● Work task: Give again, unaltered, the lines of the listing below that run from the line having "Submit (1504, 986)" through the line having "Privacy Policy (1531, 936)".

● Records to process:
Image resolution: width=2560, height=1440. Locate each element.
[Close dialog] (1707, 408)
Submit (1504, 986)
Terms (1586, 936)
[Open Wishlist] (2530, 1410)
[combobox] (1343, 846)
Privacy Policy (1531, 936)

* * *

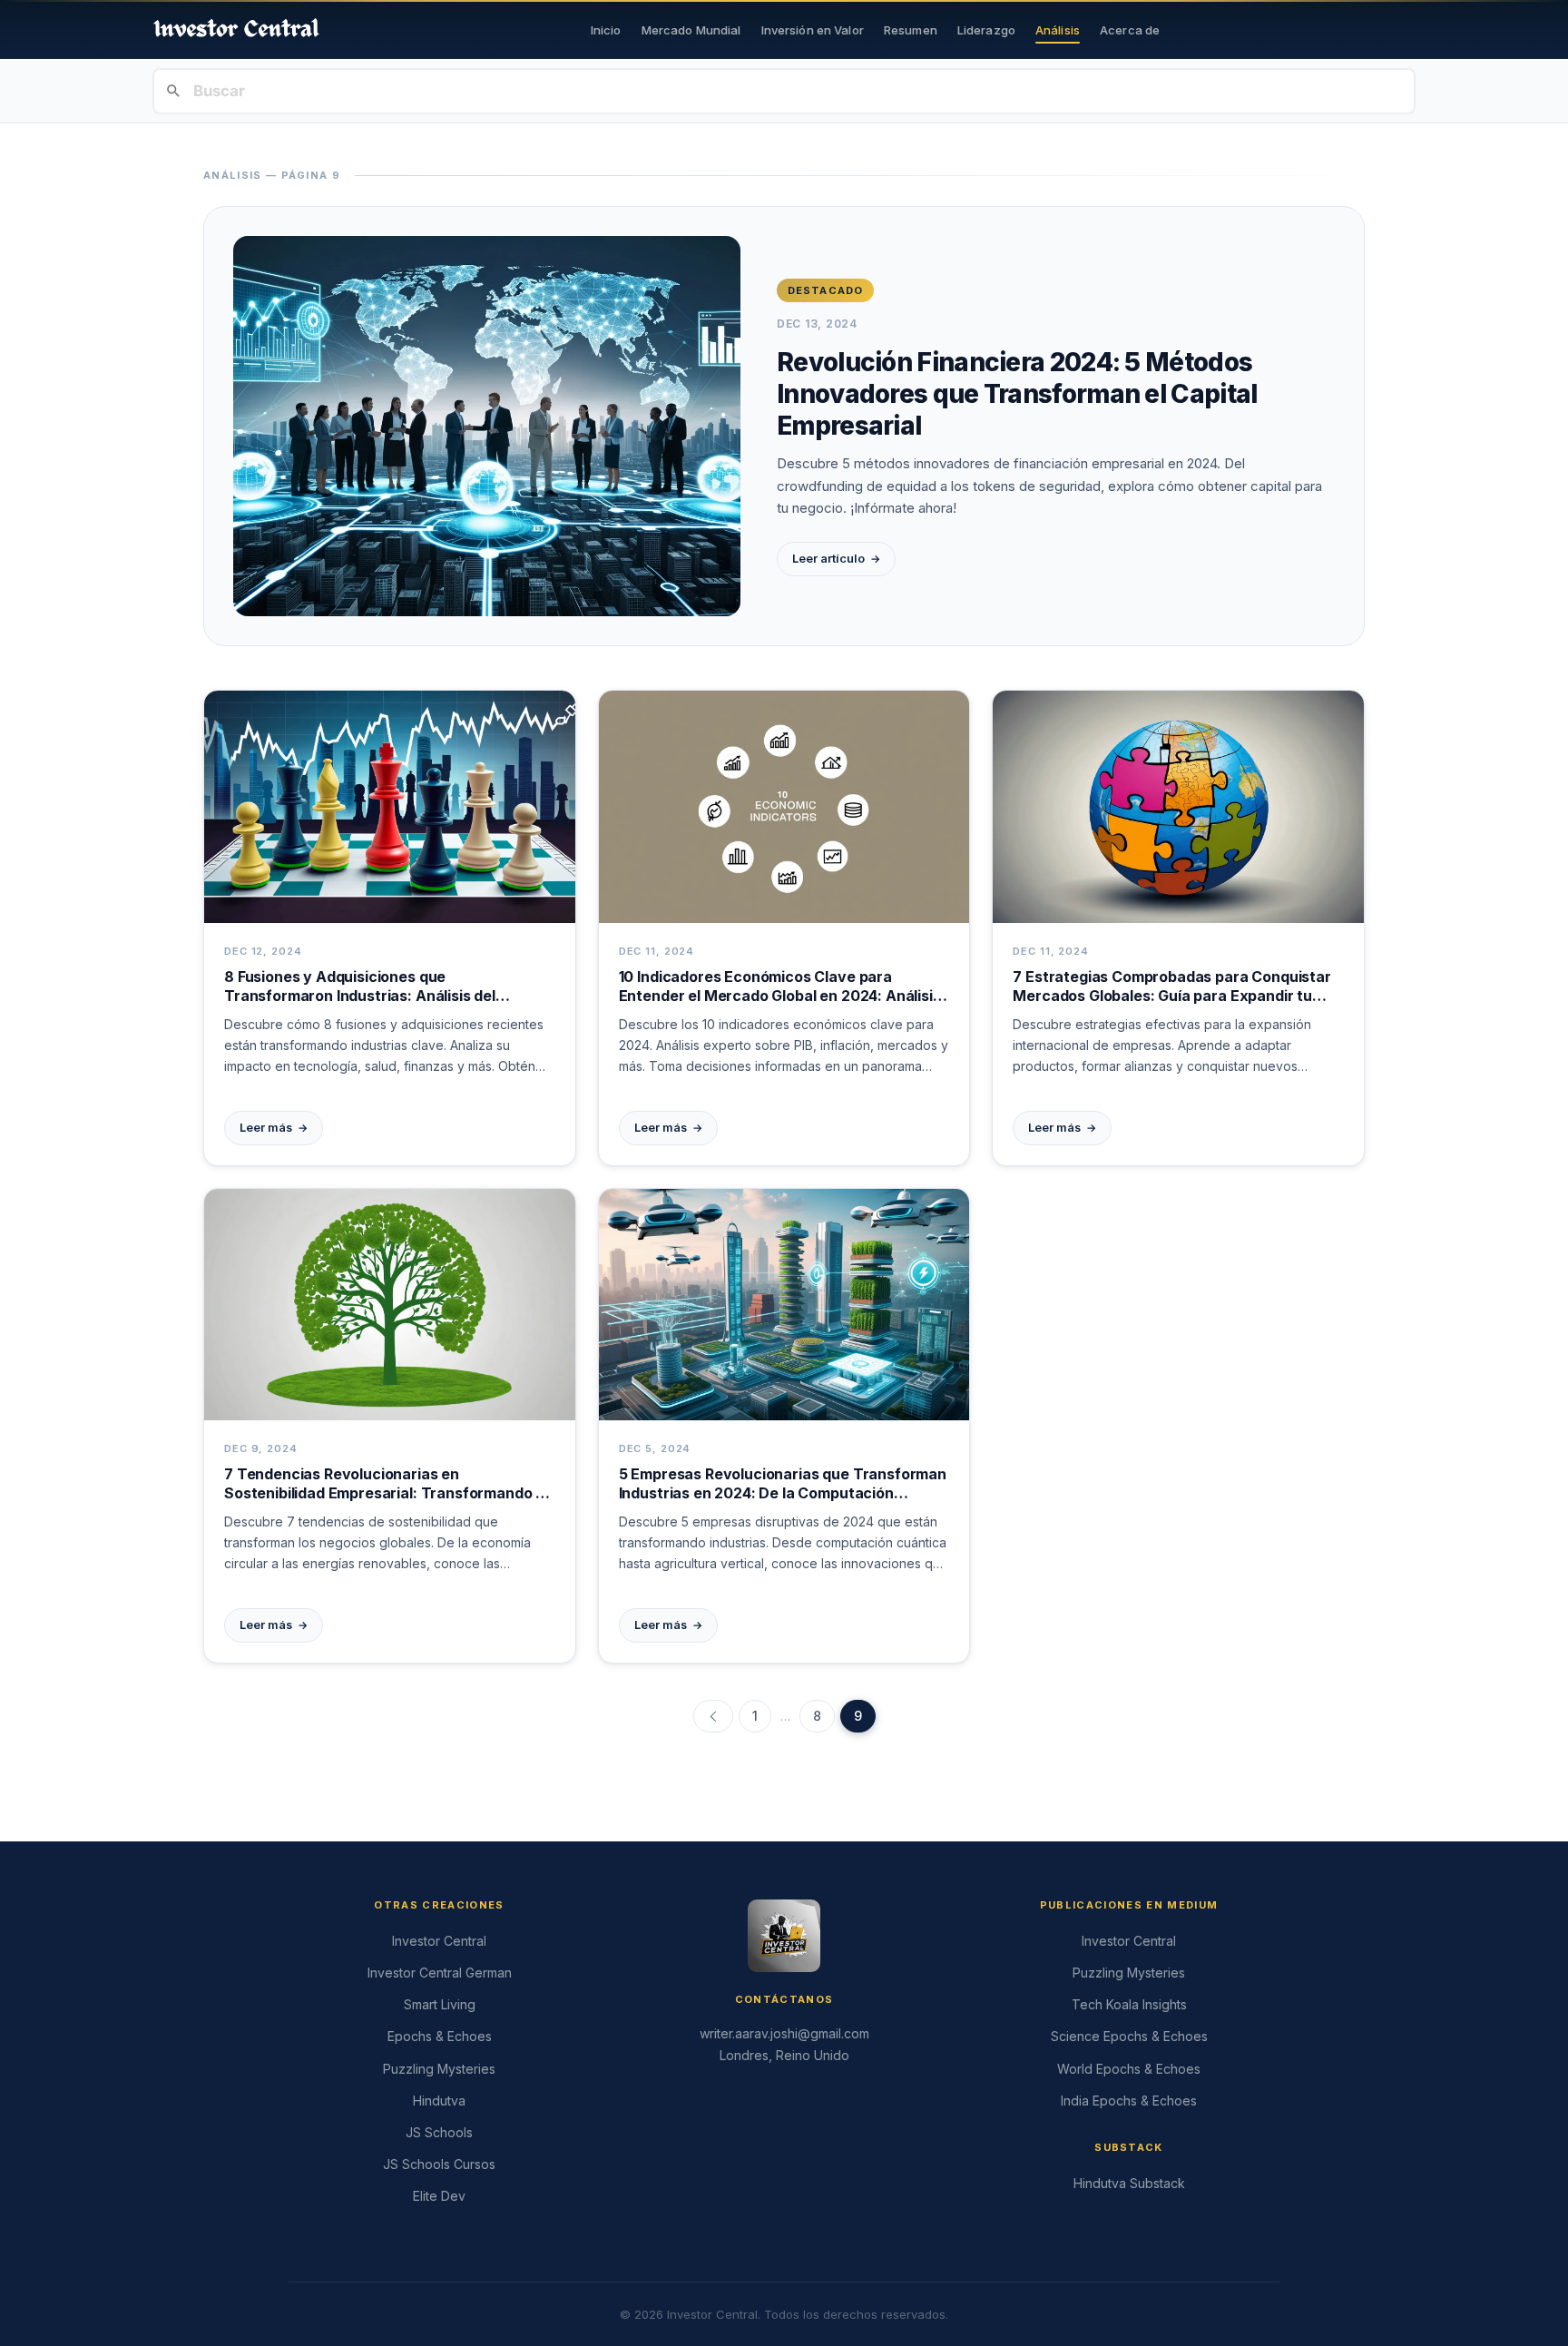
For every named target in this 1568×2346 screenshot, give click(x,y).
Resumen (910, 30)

● Answer box:
Submit (1504, 986)
Terms (1586, 936)
[Open Wishlist] (2530, 1410)
[combobox] (1343, 846)
Privacy Policy (1531, 936)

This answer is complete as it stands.